WORK REQUEST. Using the records that follow, copy every line containing the word "agent".

(Dataset entries)
--*--

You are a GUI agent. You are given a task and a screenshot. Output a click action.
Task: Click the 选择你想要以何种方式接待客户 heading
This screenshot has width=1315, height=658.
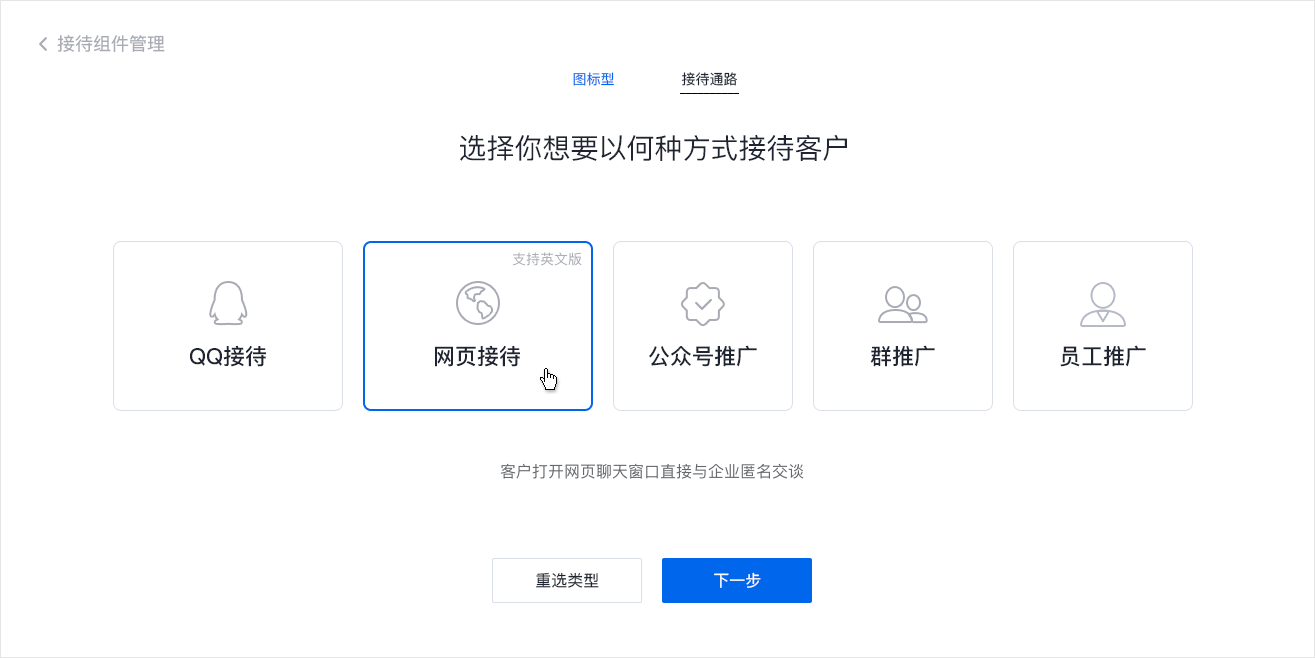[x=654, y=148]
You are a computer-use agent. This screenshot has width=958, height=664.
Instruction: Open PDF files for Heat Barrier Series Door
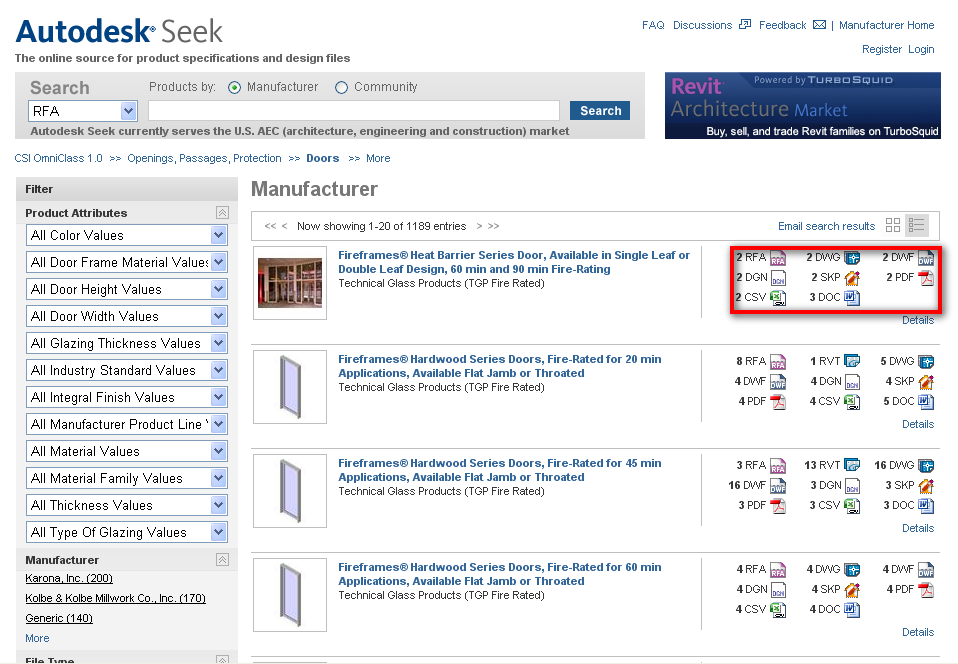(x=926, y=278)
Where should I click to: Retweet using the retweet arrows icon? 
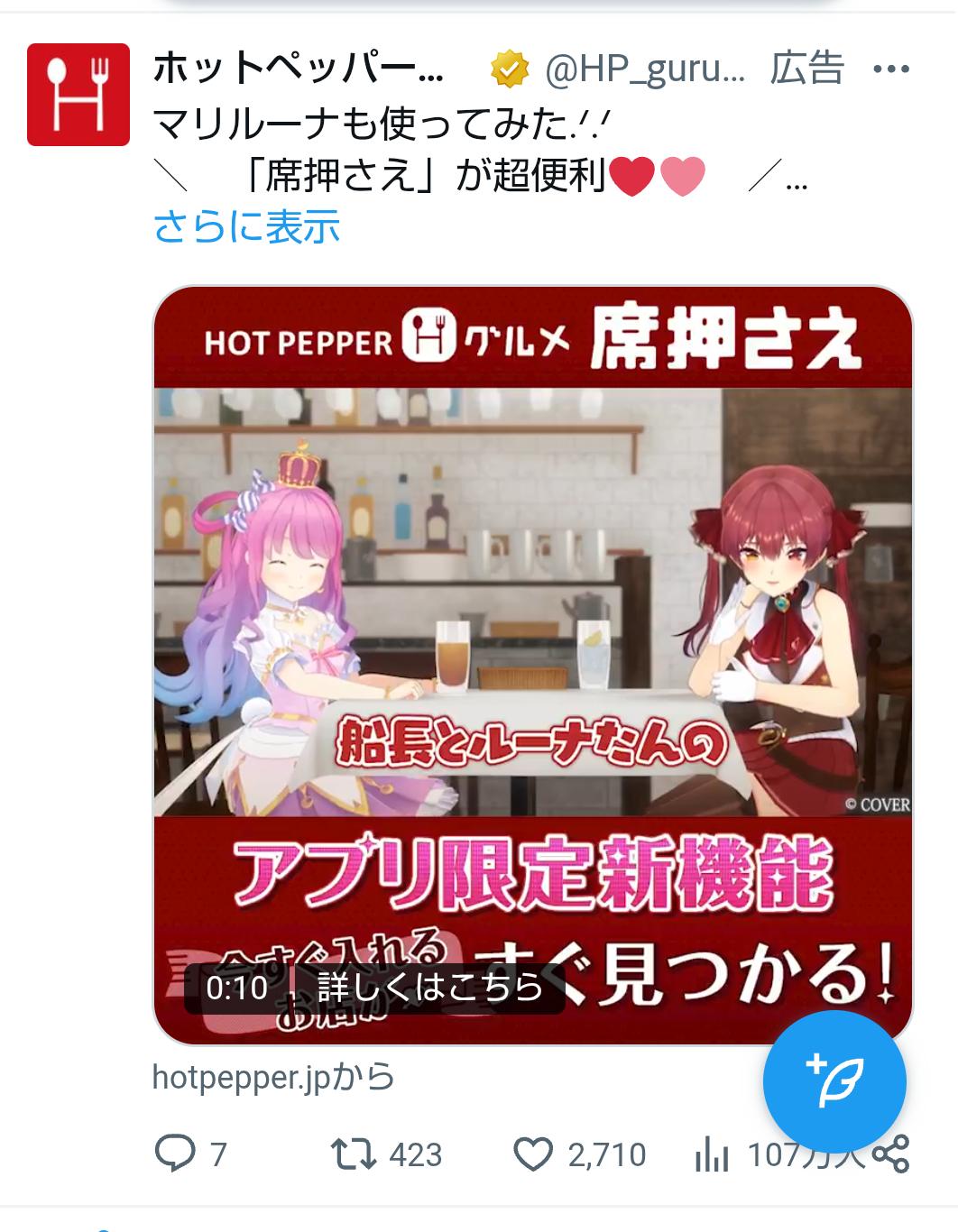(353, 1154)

--*--

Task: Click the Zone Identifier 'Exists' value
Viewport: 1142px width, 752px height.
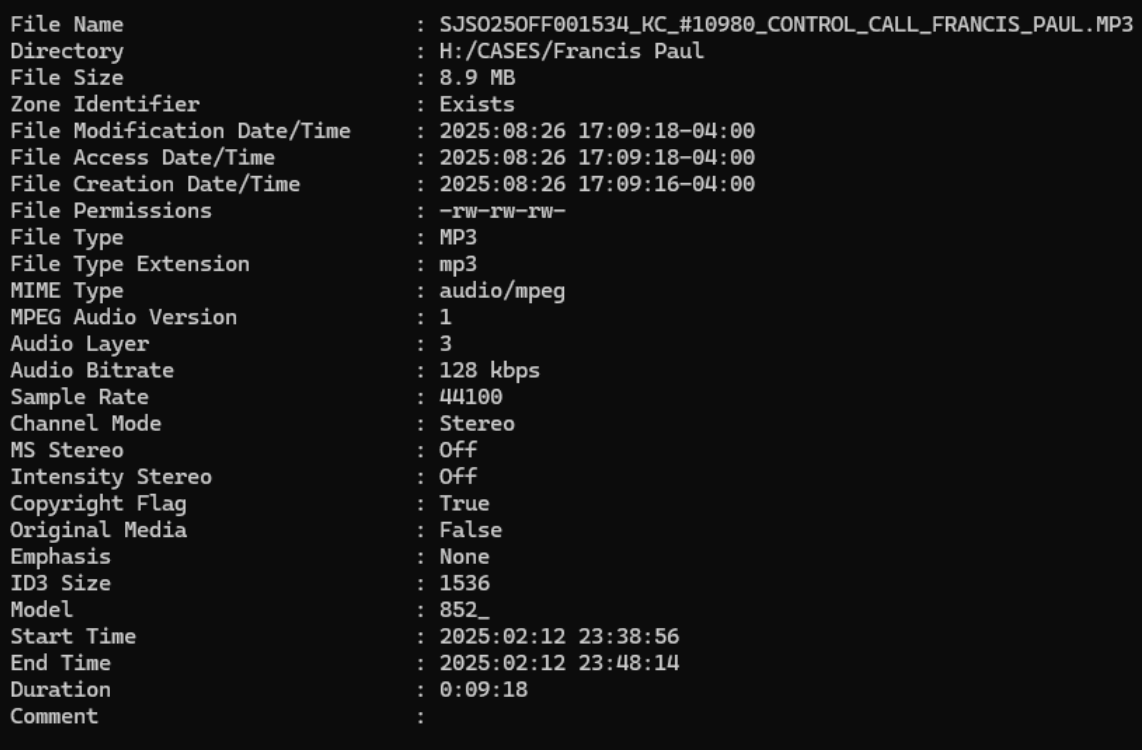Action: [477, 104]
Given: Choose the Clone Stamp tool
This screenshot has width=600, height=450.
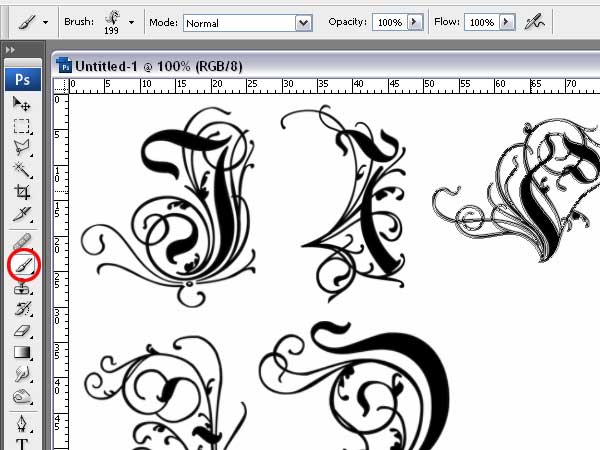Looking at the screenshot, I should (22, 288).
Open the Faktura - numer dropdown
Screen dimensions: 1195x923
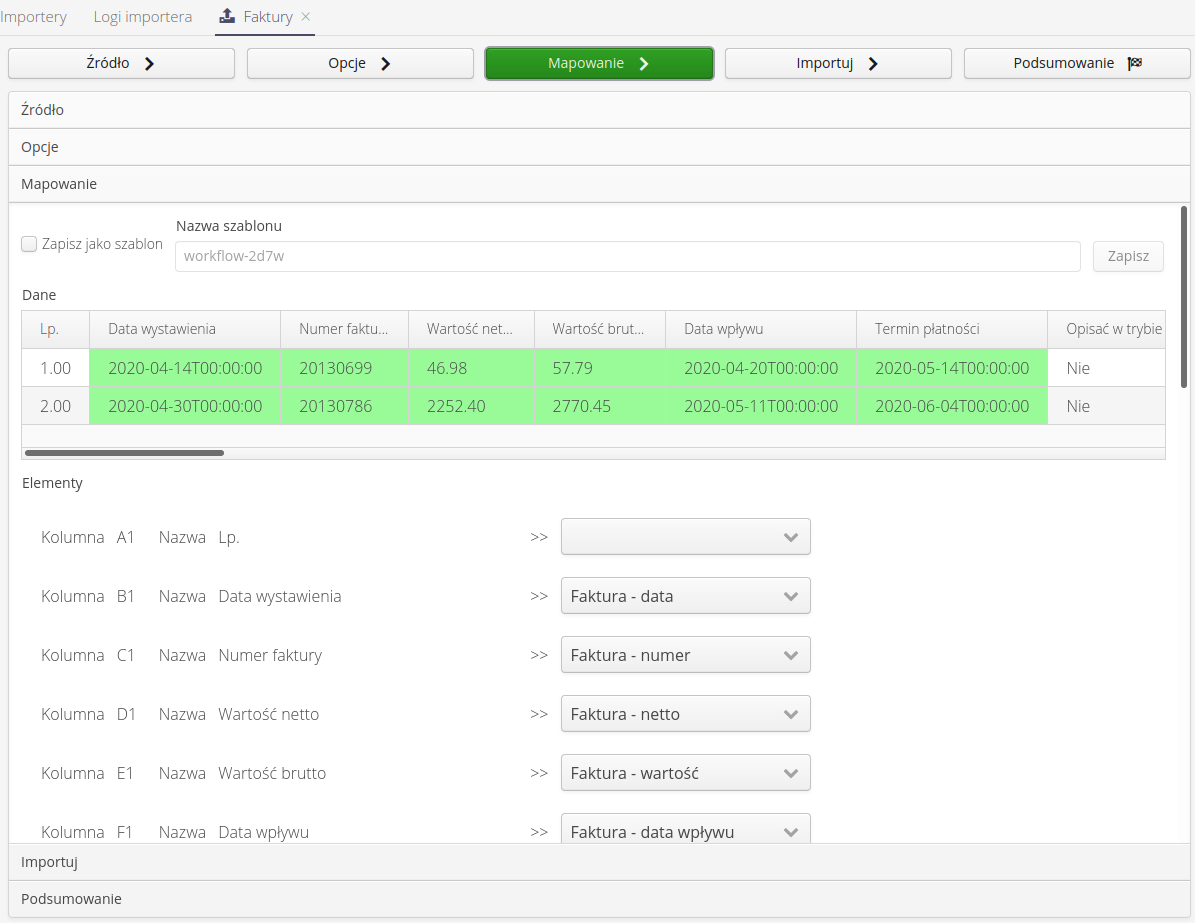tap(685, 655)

--*--

COMPLETED TASK.
You are a GUI agent. You are given a task and a screenshot. Output a click action.
You are a computer-use agent. This screenshot has width=958, height=664.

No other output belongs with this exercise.